En ce temps-là, Joann Sfar était plus jeune, il faisait encore ses premières armes : des capes et des épées et se faisait les dents sur...Tout. Déjà. Sa fringale ne connaissait pas de bornes et n’a jamais été rassasiée depuis.
À (re) lire cet album édité pour la première fois en 1995, outre le pur plaisir de lecture que Sfar a su nous communiquer par le pur plaisir de création qu’il a de toute évidence éprouvé à le faire, on est fasciné de voir la naissance d’un univers qui ira en se ramifiant, en se développant pour atteindre l’étendue que l’on sait aujourd’hui.
Tout n’y est pas déjà, non, l’univers de Sfar est trop grand pour entrer tout entier dans les limites d’un seul livre, mais comme tout livre de Sfar, l’histoire qui se raconte, comme d’elle-même, toute seule comme une grande, plante les germes d’autres univers, d’autres histoires, concomitantes ou à venir, évoque d’autres personnages, d’autres vies.

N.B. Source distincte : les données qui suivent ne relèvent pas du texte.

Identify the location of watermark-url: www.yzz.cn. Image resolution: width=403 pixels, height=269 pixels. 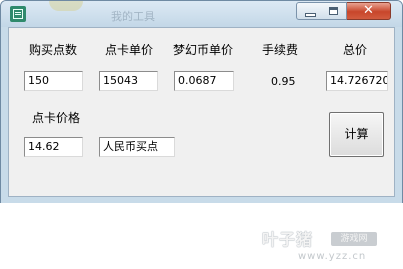
(332, 256).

Joann Sfar est, lui, déjà là tout entier, en revanche. Tout son enthousiasme, sa liberté, sa faconde.
Dans les aventures picaresques du Borgne Gauchet, mousquetaire plus Depardieu que D’Artagnan, plus Portos que Cyrano, brute lettrée, bretteur hors pair qui baise à couilles rabattues la reine de Saba, tète des monstres, ferraille contre des spectres, le récit est débridé. Pas de limites à l’imagination, pas de bornes à la liberté.
Des capes, donc, des épées, bien sûr et toute une quincaillerie baroque de monstres, de fantômes, de pirates, de créatures lascives, infernales, mortes, des histoires dans l’histoire... Et même un chat. Déjà.